This document attempts to gather requirements for Linked Data in JSON (JSON-LD) in order to create an objective measure with which to evaluate the JSON-LD Specification.

This document is an experimental work in progress.

Introduction

Definitions

JSON
JSON (JavaScript Object Notation) [[!RFC4627]] is a simple way to express objects in a syntax compatible with JavaScript.
Linked Data
Linked Data is a term used to describe data relationships through interconnected documents. The basic tenets are described in the [[LINKED-DATA]] design note by Tim Berners-Lee:
  1. Use URIs as names for things

  2. Use HTTP URIs so that people can look up those names.

  3. When someone looks up a URI, provide useful information.

  4. Include links to other URIs so that they can discover more things.

Structured Data
Structured Data describes general means of describing inter-relationships between entities in a way that can be described using a graph or tree structure. JSON is an example of a grammar for describing Structured Data. In the context of JSON-LD, Structured Data refers to JSON objects in which the subject may not have an IRI, or where the IRI is not dereferencable, or does not retrieve a representation of the object to which it refers.
JSON Object
From [[RFC4627]]:
An object structure is represented as a pair of curly brackets surrounding zero or more name/value pairs (or members). A name is a string. A single colon comes after each name, separating the name from the value. A single comma separates a value from a following name. The names within an object SHOULD be unique.

Requirements

Linked Data

The following are taken to be assertions about the meaning of Linked Data.

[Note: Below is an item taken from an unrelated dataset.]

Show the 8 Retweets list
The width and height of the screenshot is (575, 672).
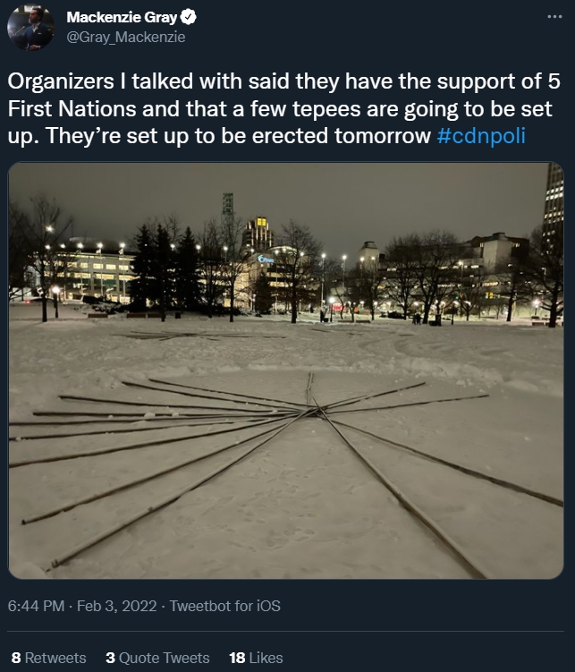pyautogui.click(x=49, y=658)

This section is intended to abstractly describe the concept of Linked Data. This does not necessarily relate concepts directly to a JSON syntactic expression; that is left for the following section.

  1. Linked Data is a set of documents, each containing a representation of a linked data graph.
  2. A linked data graph is an unordered labeled directed graph, where nodes are subjects or objects, and edges are properties.
  3. A subject is any node in a linked data graph with at least one outgoing edge.
  4. A subject SHOULD be labeled with an IRI.
  5. A property is an edge of the linked data graph.
  6. A property SHOULD be labeled with an IRI.
  7. An object is a node in a linked data graph with at least one incoming edge.
  8. An object MAY be labeled with an IRI.
  9. An IRI that is a label in a linked data graph SHOULD be dereferencable to a Linked Data document describing the labeled subject, object or property.
  10. A literal is an object with a label that is not an IRI

Structured Data

Definitions for Linked Data are often stricter than is required for many applications, where it is not feasible or desirable to identify every object with an IRI which resolves to a Linked Data representation of the IRI used to reference it. In such cases, graphs may be described with unlabeled nodes, or nodes having non-dereferencable IRIs.

Structured Data is described as a super-set of Linked Data in which subject or object nodes are not labeled with a dereferencable IRI. The concept of a linked data graph is extended to include nodes in which nodes are not labeled with dereferencable IRIs.

JSON-LD

The following are taken to be requirements and principles for creating Linked Data in JSON.

  1. A JSON-LD document MUST be able to express a linked data graph.
  2. A JSON-LD document MUST be a valid JSON document.
  3. All JSON constructs MUST have semantic meaning in a JSON-LD document: JSON objects, arrays, numbers, strings and the literal names false, and true.
  4. A subject is defined using a designated name/value pair of a JSON object.
  5. There MUST be a way to label a JSON object with an IRI.
  6. There MAY be a way to reference an un-labeled JSON object that does not have a direct child relationship.
  7. JSON object name/value SHOULD be used to describe property-object relationships.
  8. A property SHOULD resolve to an absolute IRI.
  9. Un-coerced strings represent literal objects.
  10. Coerced strings MAY represent IRIs.
  11. There SHOULD be a way to associate a datatype IRI with a literal JSON value.
  12. JSON boolean and numbers values represent specific datatyped literals.
  13. The literal value of JSON null is undefined.
  14. A JSON array MAY be used to associate multiple objects with a subject through a common property.
  15. Without explicit syntactic support, JSON arrays MUST NOT be interpreted as defining an object ordering.
  16. A JSON-LD document SHOULD be able to express an ordered list of objects.